(begin)
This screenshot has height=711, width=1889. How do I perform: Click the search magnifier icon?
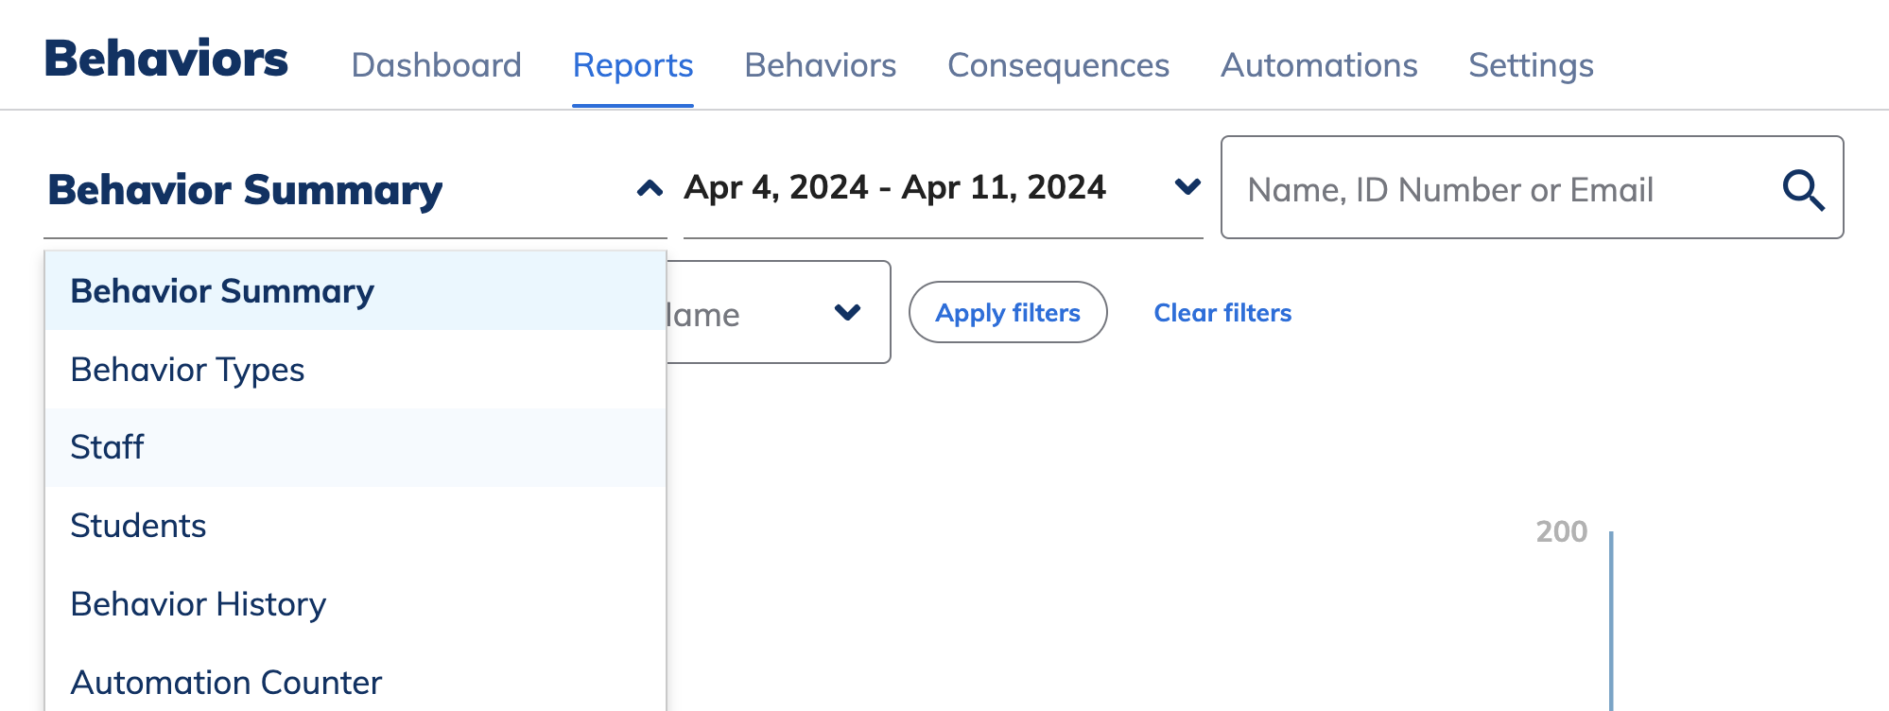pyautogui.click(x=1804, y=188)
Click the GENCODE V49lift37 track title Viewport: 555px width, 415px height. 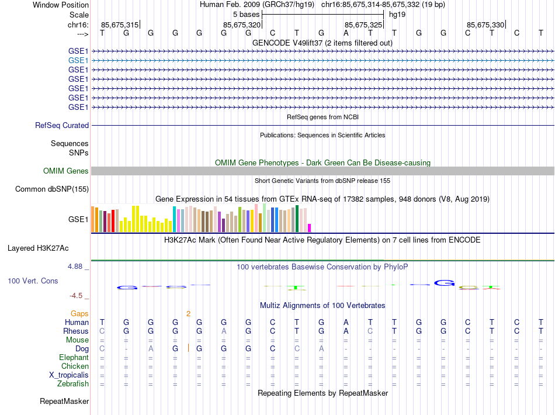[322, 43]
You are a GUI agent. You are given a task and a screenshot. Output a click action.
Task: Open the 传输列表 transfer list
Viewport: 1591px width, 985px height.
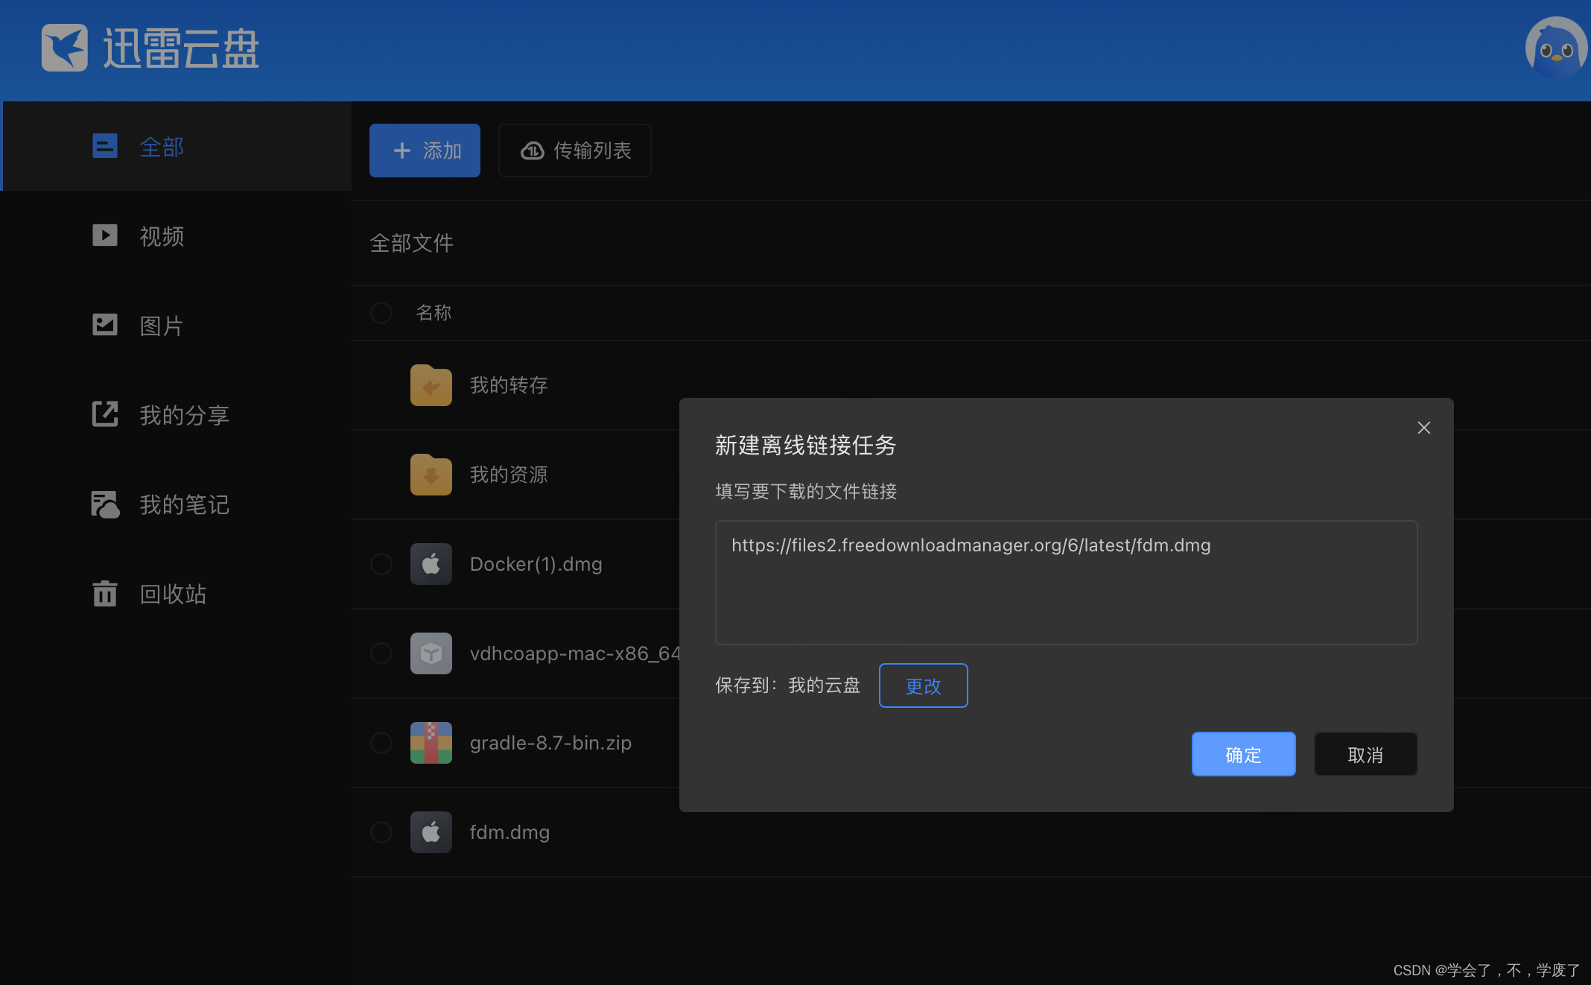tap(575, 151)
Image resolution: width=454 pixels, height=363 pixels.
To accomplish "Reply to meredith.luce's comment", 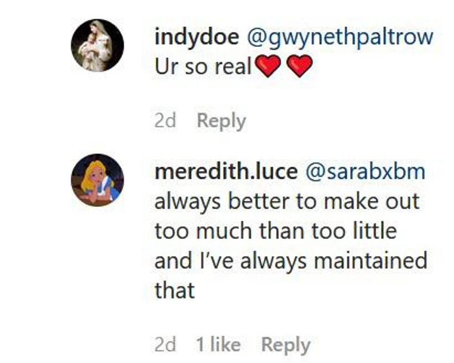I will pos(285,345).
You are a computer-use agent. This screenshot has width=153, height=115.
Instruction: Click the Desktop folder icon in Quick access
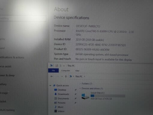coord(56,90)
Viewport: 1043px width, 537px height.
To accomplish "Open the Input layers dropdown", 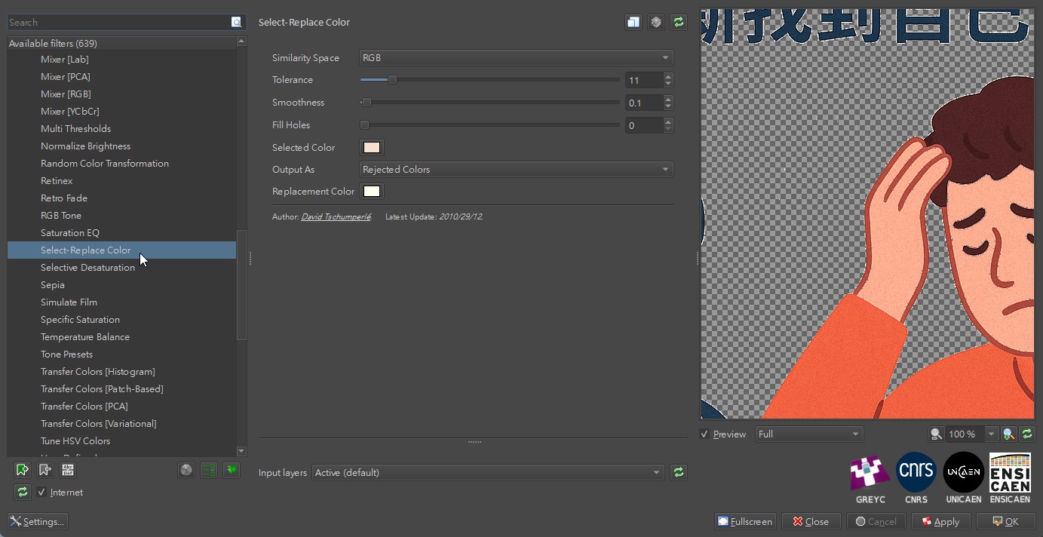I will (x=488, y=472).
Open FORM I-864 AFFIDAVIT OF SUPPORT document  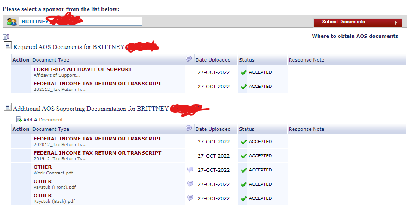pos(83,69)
(end)
Pick out each line in the records that contains the string "screenshot". The match is case-sensitive.

### FINISHED ANSWER:
This screenshot has height=711, width=1889. How do I perform: Click the search magnifier icon?
You are a GUI agent. You are given a task and a screenshot. Output a click action.
You are a computer-use agent. This screenshot has width=153, height=115.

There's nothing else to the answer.